### Problem details
Exactly the lines from the first line of the records to the line holding "This screenshot has width=761, height=654." should be duplicated, and nothing more; pictures stay out.

### Material shown
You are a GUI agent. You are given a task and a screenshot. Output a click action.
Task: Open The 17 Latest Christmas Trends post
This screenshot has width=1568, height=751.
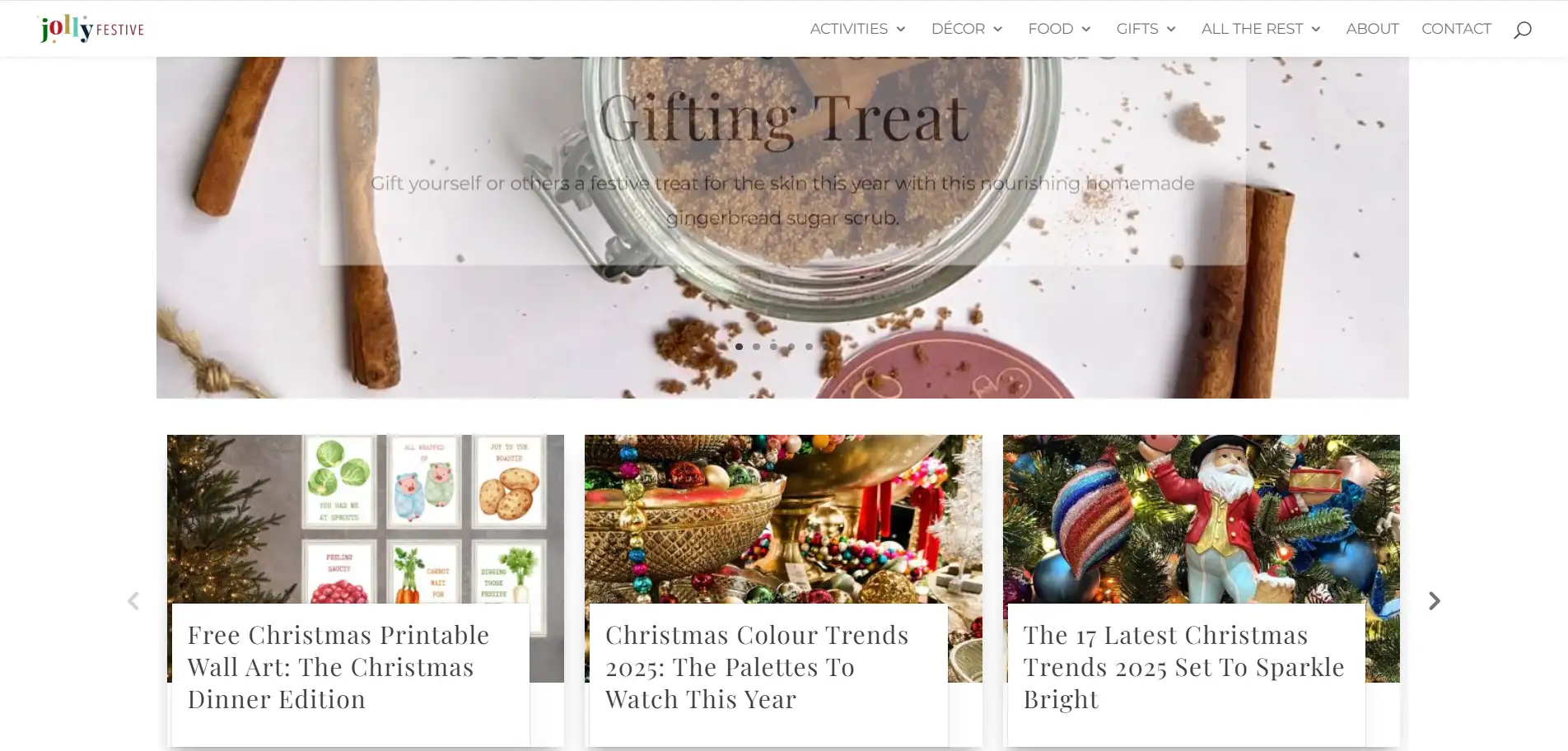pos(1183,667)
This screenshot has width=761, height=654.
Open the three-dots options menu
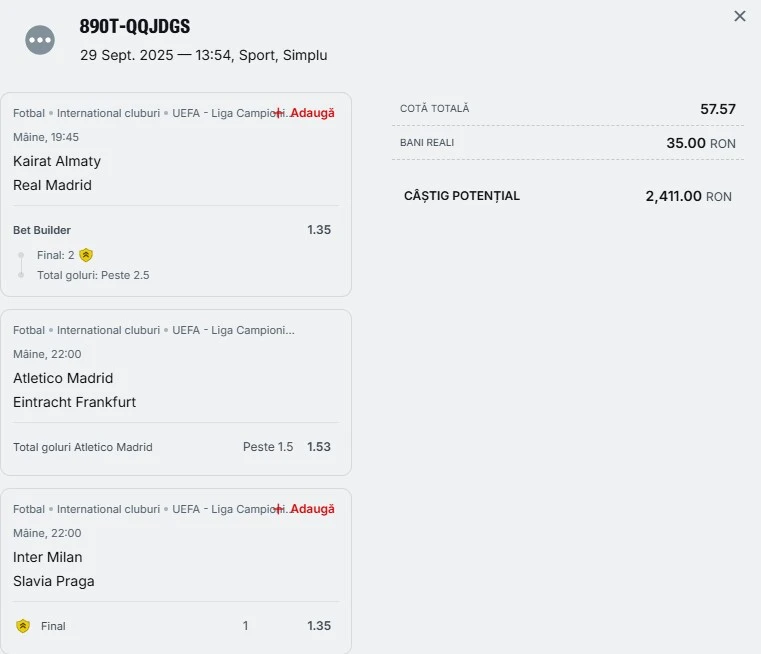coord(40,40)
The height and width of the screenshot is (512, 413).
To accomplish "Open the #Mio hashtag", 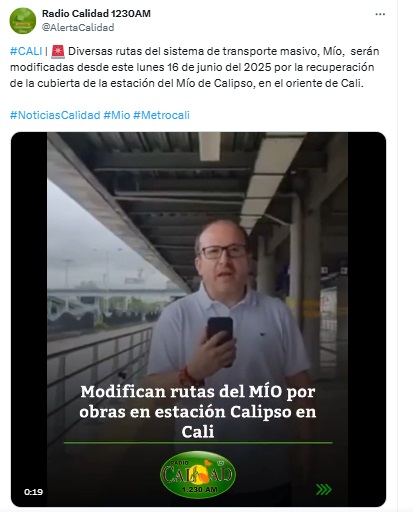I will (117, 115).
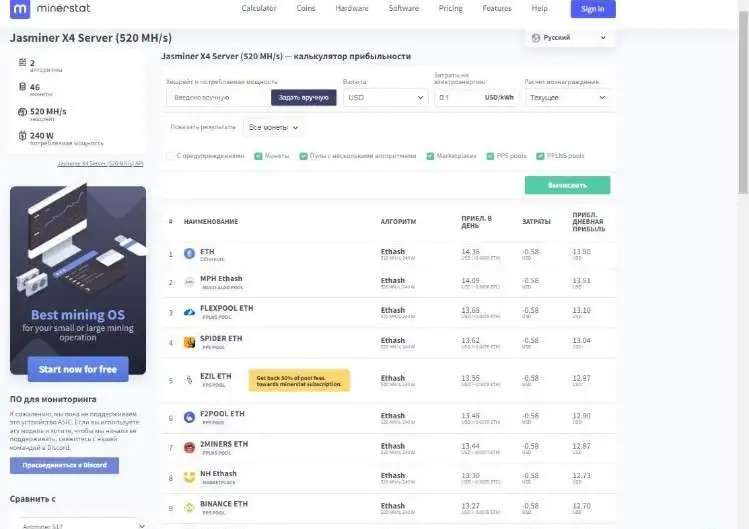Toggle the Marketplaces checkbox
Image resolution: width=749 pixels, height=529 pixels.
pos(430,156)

### Task answer
You are a GUI agent. You are given a task and a screenshot. Output a click action.
Task: Open The 17 Latest Christmas Trends post
This screenshot has width=1568, height=751.
pos(1183,667)
This screenshot has width=761, height=654.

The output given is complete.